The dramatic touchdown in August of the Mars rover Curiosity set the bar high for the next mission to Mars.
At Wright State University, Research Professor Jane L. Fox, Ph.D., has her fingers crossed.
The Department of Physics professor is a member of the science team for Mars MAVEN, next in line for a ride to the Red Planet. The unmanned craft is scheduled to blast off in late November 2013 and arrive in September 2014.
While Curiosity arrived at Mars with “seven minutes of terror” as it plunged through the atmosphere, MAVEN—short for Mars Atmosphere and Volatile EvolutioN—will gently swing into orbit. Fox has been preparing for the mission for years, and she looks forward to more years of study and discovery—if all goes well.
The odds are sobering. Of all the spacecraft Earth has fired at Mars since 1964, more than half have failed. “I’m just hoping it gets there. Hoping it goes into orbit and its instruments deploy properly,” she said.

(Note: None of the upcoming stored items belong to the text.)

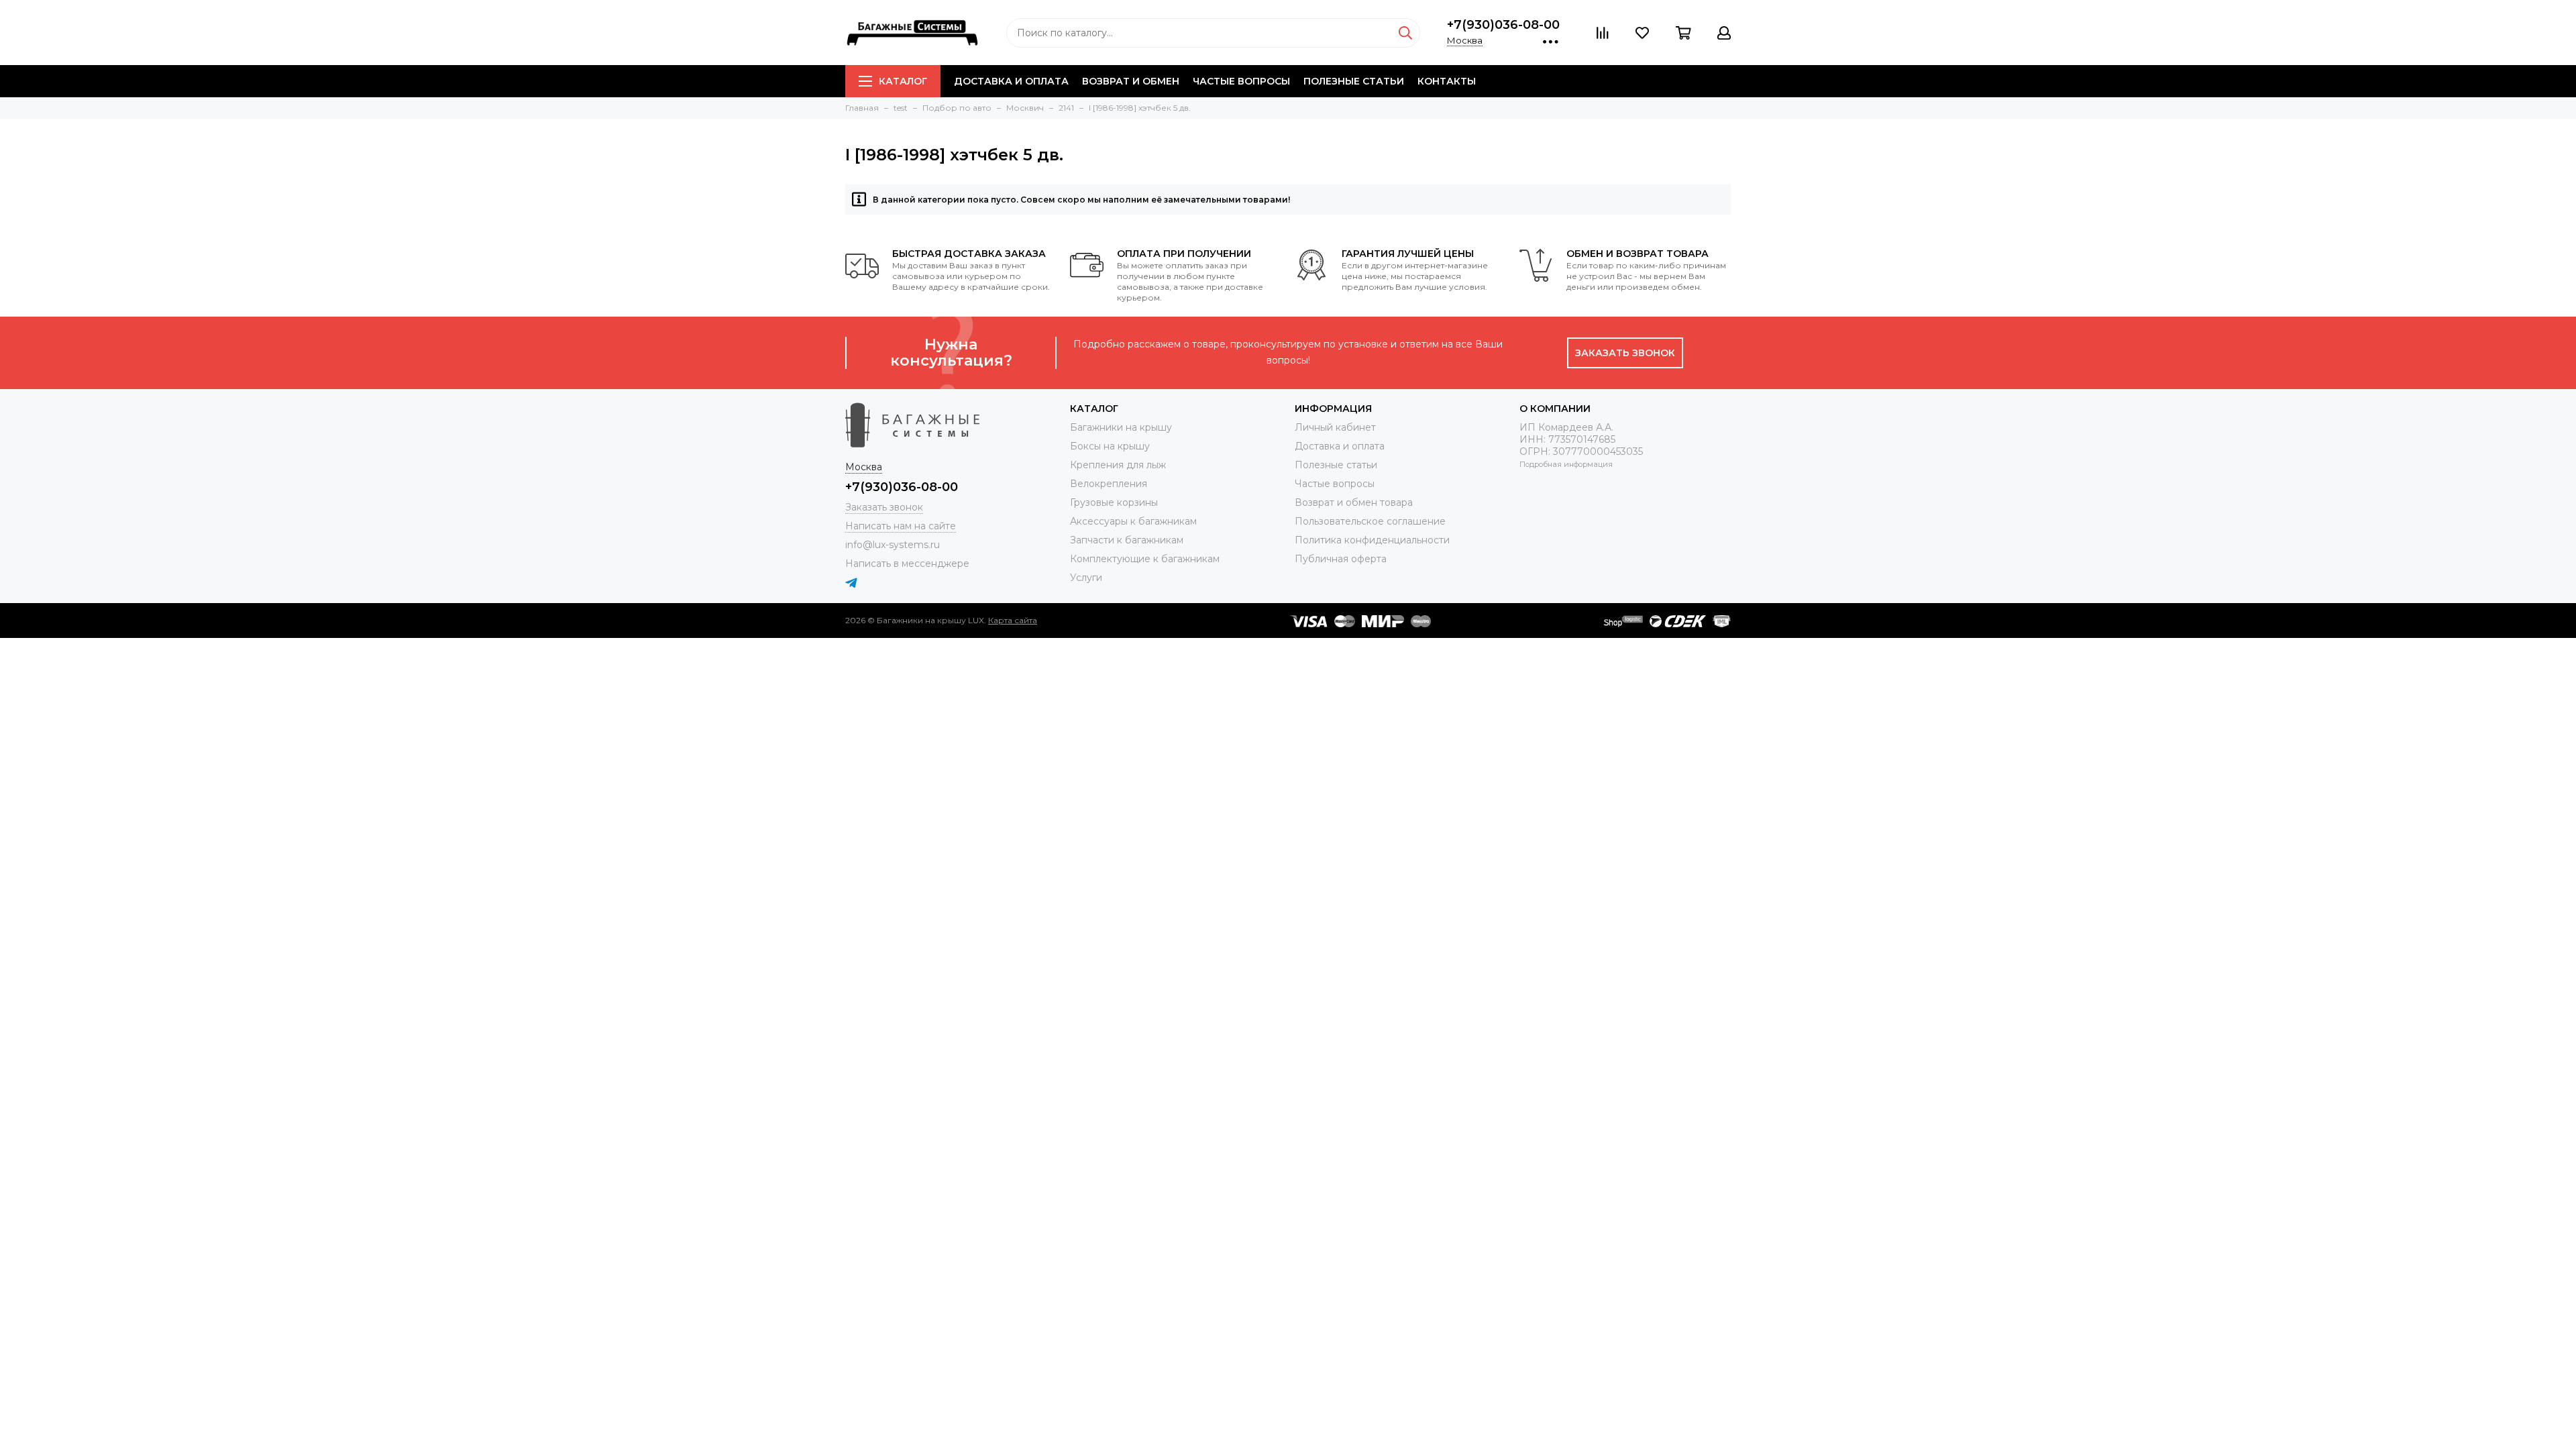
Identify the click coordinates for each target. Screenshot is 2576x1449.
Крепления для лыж (1118, 465)
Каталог (903, 81)
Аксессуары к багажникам (1133, 521)
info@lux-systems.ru (892, 545)
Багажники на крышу (1121, 427)
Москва (1465, 40)
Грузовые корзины (1114, 502)
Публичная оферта (1341, 559)
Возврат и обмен (1130, 81)
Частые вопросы (1241, 81)
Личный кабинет (1335, 427)
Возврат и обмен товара (1354, 502)
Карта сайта (1012, 620)
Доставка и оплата (1011, 81)
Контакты (1446, 81)
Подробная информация (1566, 464)
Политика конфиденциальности (1372, 540)
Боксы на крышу (1110, 446)
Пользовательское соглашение (1370, 521)
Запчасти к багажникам (1126, 540)
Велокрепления (1108, 484)
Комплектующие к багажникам (1145, 559)
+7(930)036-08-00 (1503, 24)
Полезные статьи (1353, 81)
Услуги (1086, 578)
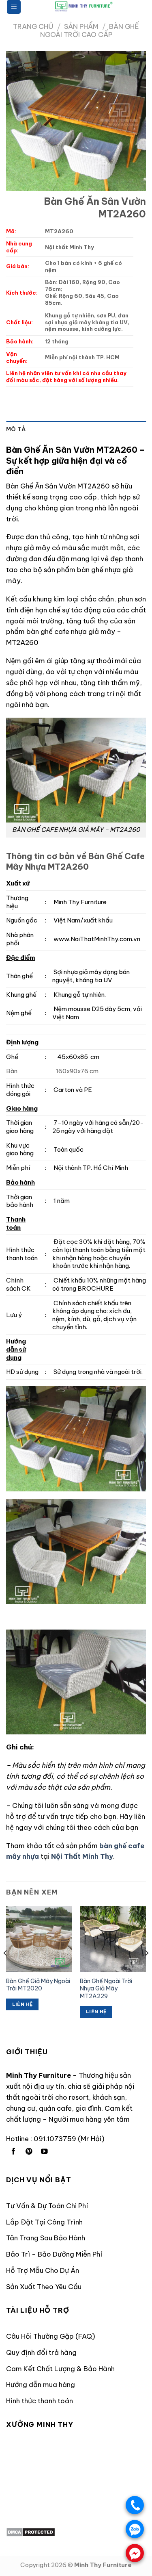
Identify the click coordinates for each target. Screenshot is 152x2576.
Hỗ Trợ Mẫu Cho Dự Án (42, 2270)
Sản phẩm (81, 26)
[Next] (146, 1969)
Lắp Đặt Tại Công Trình (44, 2222)
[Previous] (6, 1969)
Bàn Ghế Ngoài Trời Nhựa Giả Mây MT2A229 (106, 1988)
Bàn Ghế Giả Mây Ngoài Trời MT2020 (38, 1984)
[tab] (76, 429)
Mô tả (16, 429)
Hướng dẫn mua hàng (40, 2384)
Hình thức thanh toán (39, 2400)
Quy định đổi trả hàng (41, 2352)
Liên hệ (22, 2004)
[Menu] (14, 7)
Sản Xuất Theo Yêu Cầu (43, 2286)
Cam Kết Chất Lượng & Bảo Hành (60, 2368)
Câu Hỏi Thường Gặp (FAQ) (50, 2336)
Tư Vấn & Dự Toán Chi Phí (47, 2205)
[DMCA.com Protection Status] (30, 2531)
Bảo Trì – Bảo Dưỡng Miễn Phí (54, 2254)
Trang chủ (33, 26)
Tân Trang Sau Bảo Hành (45, 2237)
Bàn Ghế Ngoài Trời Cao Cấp (89, 30)
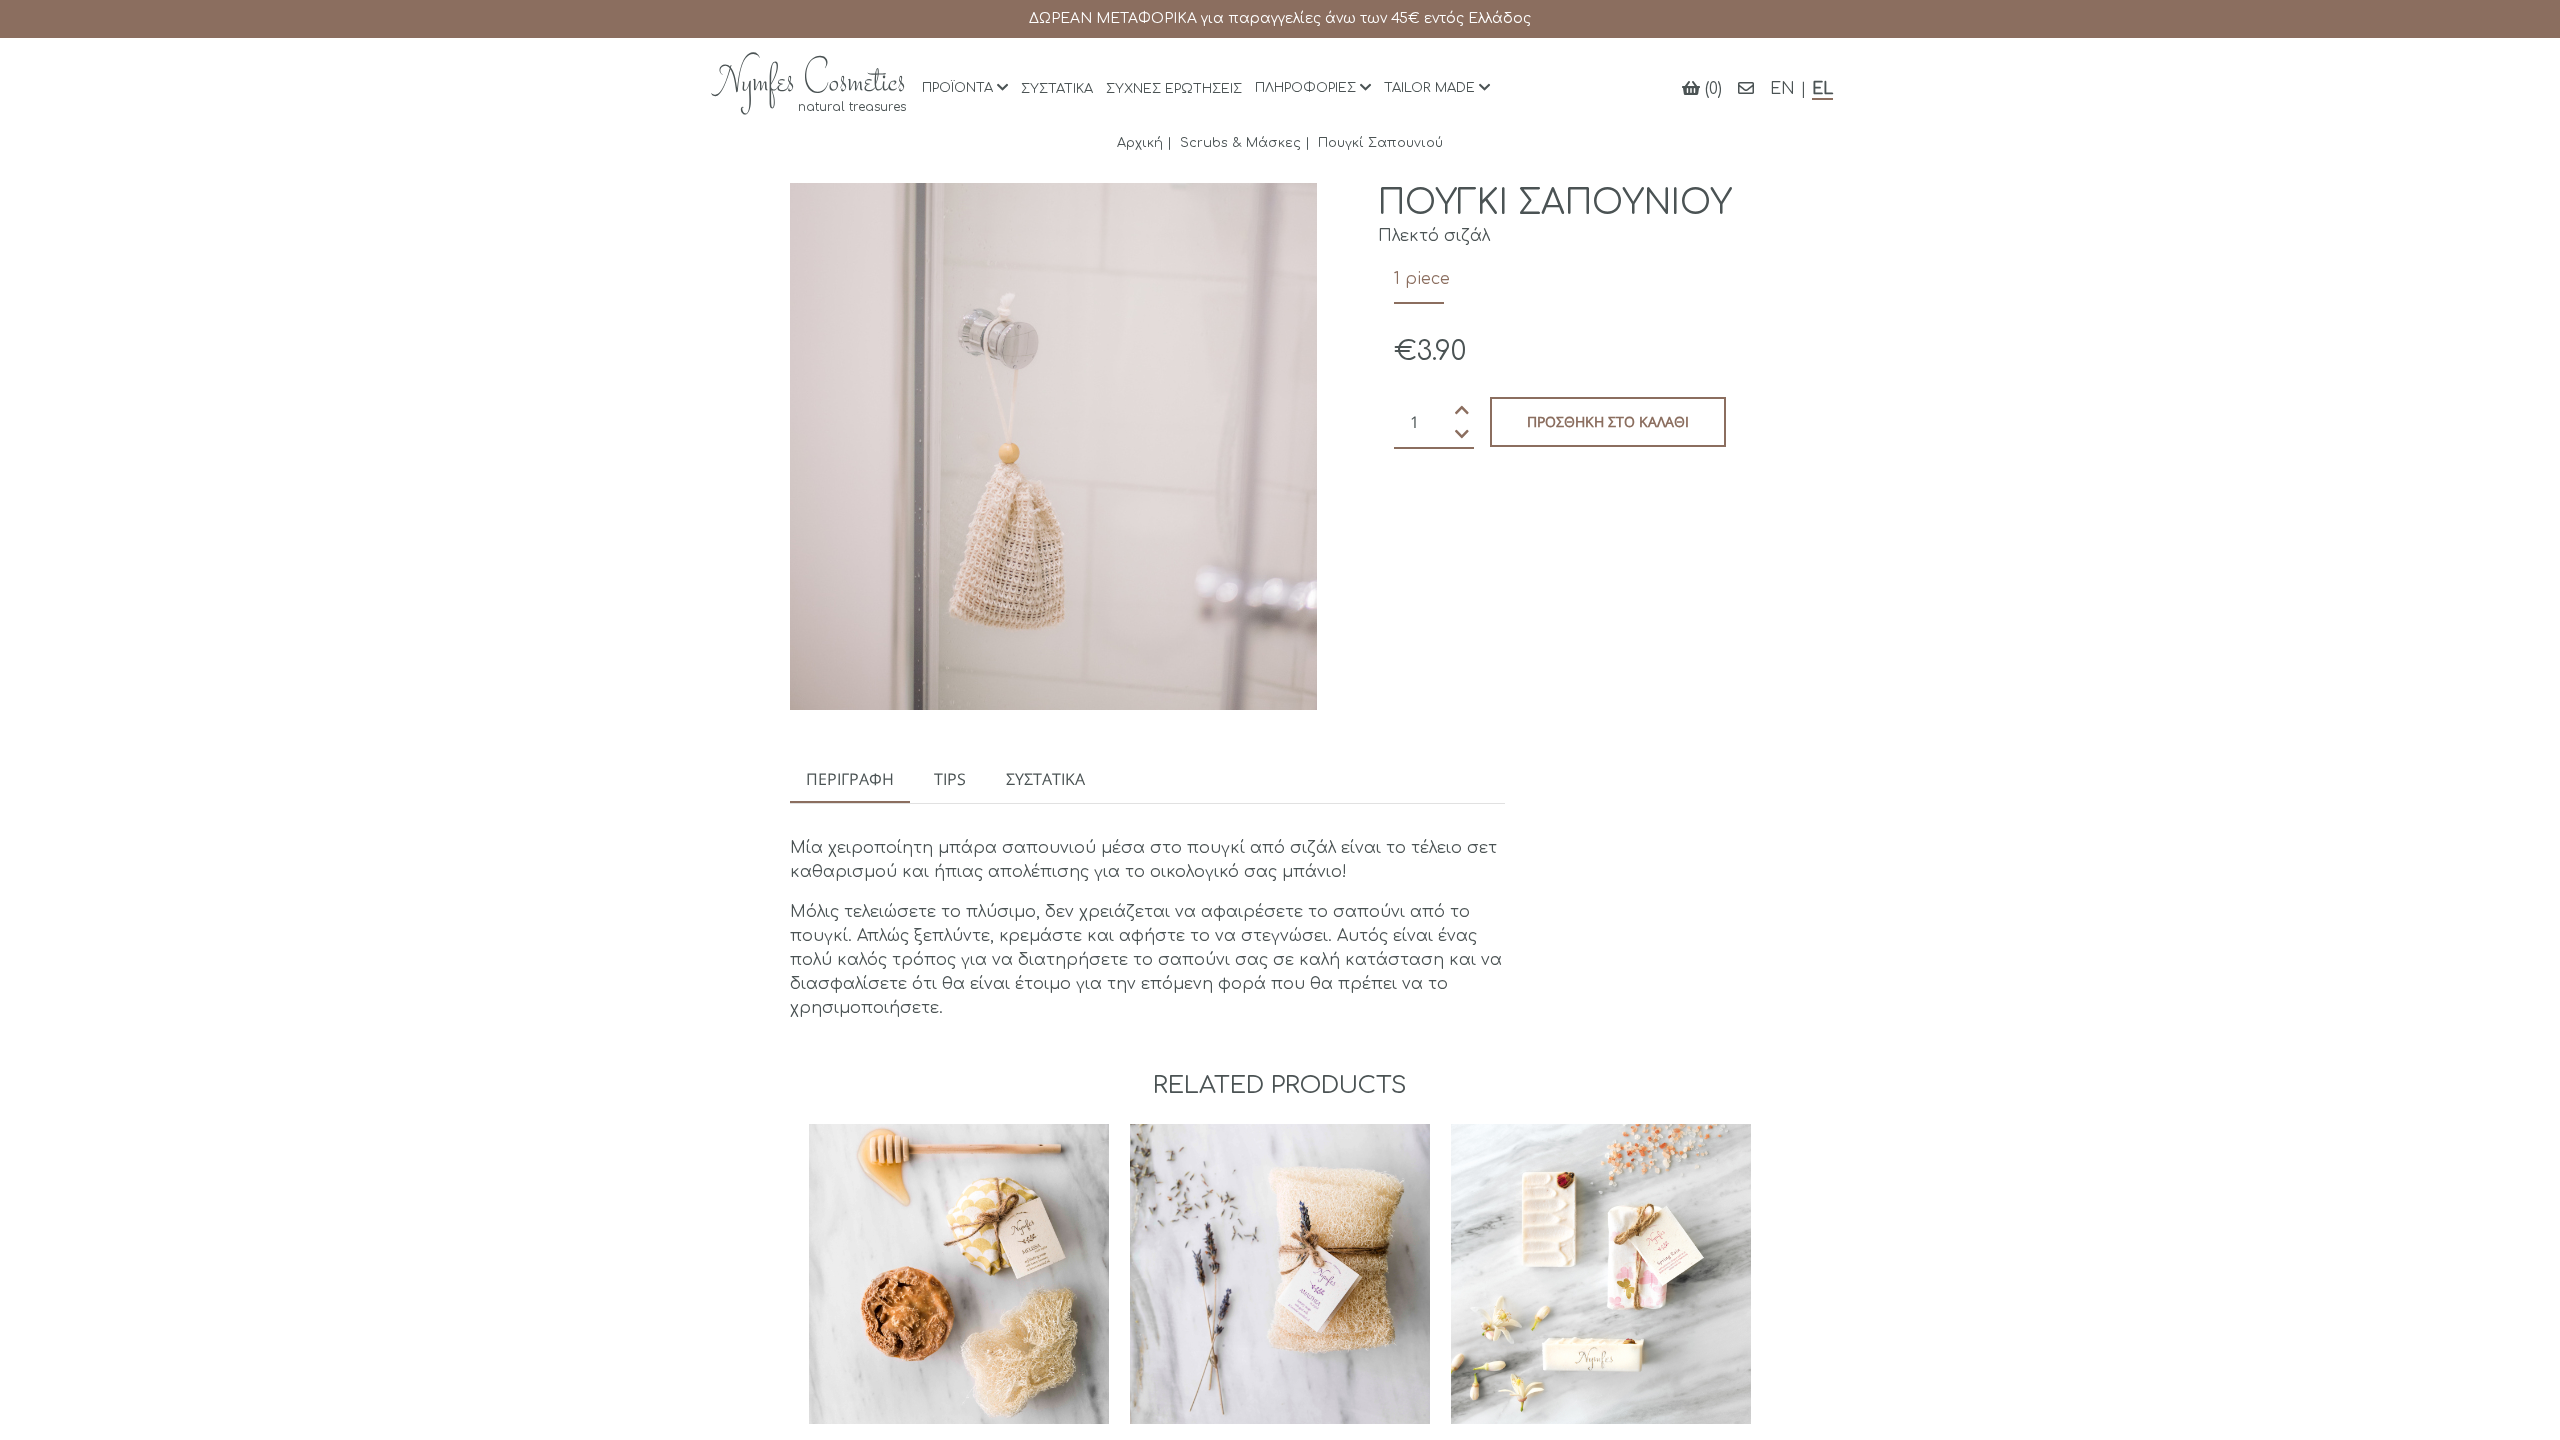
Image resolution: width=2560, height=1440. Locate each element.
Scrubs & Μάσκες (1240, 143)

The $438 million MAVEN is a much more modest mission than the $2.5 billion Curiosity rover. It has no wheels, no drill, no rock-blasting laser. In appearance, it’s basically a box with a pair of wing-like solar panels.
But Fox thinks the data MAVEN beams back will be just as important in helping scientists understand Mars’ past—and whether life was ever possible there.
The Laboratory for Atmospheric and Space Physics at the University of Colorado at Boulder manages the science side of the program, led by principal investigator Bruce Jakosky. Several teams of scientists are involved, most focused on one or another of MAVEN’s eight instruments.
Fox is on the interdisciplinary team, one of five scientists at different universities who will use the data MAVEN sends back to carry out scientific investigations.
A Wright State faculty member since 1995, Fox has been studying the upper atmospheres of Mars and other planets since the 1970s. Her computer models have helped explain the observed behavior of particles in the ionospheres of Mars and Venus, and they have helped frame the questions for subsequent missions, including MAVEN’s.
Fox said she and other scientists on the MAVEN team want to answer one basic question: “How did the atmosphere of Mars evolve over the last 3.8 billion years?” That’s about when Fox and others believe the atmospheres of the solar system’s inner planets formed.
The surface-level air pressure and temperature on Mars today are too low for water to exist in a liquid state—a key condition for life, many scientists believe. But orbiters and rovers have found strong evidence that water once flowed on Mars.
How could that be, unless Mars’ atmosphere was once thicker and warmer? And if that was the case, what happened to it?
Fox hopes MAVEN will provide the clues that allow her and other scientists to answer those questions. By studying the escape rates of atoms from the top of the atmosphere into space, she hopes to be able to backtrack through time to learn what the primordial atmosphere of Mars was like—and whether it could have supported life.
MAVEN’s arrival at Mars will lack the spectacular maneuvers that made Curiosity a media star, but it will face its own perils.
The spacecraft’s orbit will take it as low as approximately 93 miles above the surface, within the upper atmosphere of Mars. NASA plans to send it even lower in a series of “deep dips” to take measurements down to 78 miles.
Each dip will subject the boxy spacecraft to higher atmospheric drag. A miscalculation might require MAVEN to fire its thrusters to compensate—and its propellant supply is limited. “We can’t get too low or we’ll lose the spacecraft,” Fox said.